**** Exercise data ****

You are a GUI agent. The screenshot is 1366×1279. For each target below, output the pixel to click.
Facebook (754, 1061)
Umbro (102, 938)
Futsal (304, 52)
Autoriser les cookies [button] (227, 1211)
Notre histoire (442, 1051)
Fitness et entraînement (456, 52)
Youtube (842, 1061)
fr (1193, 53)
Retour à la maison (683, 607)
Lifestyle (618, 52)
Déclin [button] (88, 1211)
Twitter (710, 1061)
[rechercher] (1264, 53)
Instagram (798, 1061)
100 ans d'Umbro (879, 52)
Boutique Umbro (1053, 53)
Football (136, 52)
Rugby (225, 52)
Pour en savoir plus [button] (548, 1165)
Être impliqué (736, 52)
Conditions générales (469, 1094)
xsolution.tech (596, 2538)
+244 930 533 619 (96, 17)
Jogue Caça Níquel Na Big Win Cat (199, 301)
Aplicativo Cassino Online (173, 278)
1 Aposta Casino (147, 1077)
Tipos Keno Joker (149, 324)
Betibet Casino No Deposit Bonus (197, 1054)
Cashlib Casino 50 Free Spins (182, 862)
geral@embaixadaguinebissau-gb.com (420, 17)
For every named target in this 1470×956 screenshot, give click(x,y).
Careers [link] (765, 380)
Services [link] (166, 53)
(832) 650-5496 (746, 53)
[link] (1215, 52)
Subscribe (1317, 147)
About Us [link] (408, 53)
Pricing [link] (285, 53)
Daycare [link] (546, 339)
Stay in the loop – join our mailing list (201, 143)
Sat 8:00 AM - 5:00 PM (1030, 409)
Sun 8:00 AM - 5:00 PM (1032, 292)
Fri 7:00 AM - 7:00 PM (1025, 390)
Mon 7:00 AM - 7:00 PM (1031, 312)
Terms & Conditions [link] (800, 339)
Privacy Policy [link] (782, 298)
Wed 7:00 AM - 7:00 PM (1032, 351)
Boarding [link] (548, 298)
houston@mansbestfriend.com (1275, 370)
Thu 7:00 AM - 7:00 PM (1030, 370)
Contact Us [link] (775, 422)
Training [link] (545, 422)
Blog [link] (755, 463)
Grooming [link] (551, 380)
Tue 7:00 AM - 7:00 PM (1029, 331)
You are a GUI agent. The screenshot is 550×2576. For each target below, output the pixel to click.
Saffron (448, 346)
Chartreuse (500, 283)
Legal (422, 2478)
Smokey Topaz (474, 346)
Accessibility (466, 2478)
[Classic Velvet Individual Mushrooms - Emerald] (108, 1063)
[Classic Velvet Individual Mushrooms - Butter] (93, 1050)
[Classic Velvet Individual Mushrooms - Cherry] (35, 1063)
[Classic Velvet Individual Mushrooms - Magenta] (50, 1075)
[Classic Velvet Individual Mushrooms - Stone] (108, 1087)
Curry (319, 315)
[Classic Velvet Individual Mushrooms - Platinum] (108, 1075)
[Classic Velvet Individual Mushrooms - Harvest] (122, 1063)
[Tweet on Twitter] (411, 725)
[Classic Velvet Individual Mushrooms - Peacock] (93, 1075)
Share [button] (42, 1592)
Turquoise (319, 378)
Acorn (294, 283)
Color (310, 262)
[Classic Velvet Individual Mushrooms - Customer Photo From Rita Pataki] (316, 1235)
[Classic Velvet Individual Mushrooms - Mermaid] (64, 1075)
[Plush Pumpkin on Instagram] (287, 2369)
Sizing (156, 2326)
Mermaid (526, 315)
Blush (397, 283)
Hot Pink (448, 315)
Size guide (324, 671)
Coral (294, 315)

****

| Instructions to follow |
In the data above, find the line that contains "[rechercher] (1264, 53)" and the line that contains "Tipos Keno Joker (149, 324)". Repeat exactly those lines and every line between them, and only those.

| Solution to this task |
[rechercher] (1264, 53)
Instagram (798, 1061)
100 ans d'Umbro (879, 52)
Boutique Umbro (1053, 53)
Football (136, 52)
Rugby (225, 52)
Pour en savoir plus [button] (548, 1165)
Être impliqué (736, 52)
Conditions générales (469, 1094)
xsolution.tech (596, 2538)
+244 930 533 619 (96, 17)
Jogue Caça Níquel Na Big Win Cat (199, 301)
Aplicativo Cassino Online (173, 278)
1 Aposta Casino (147, 1077)
Tipos Keno Joker (149, 324)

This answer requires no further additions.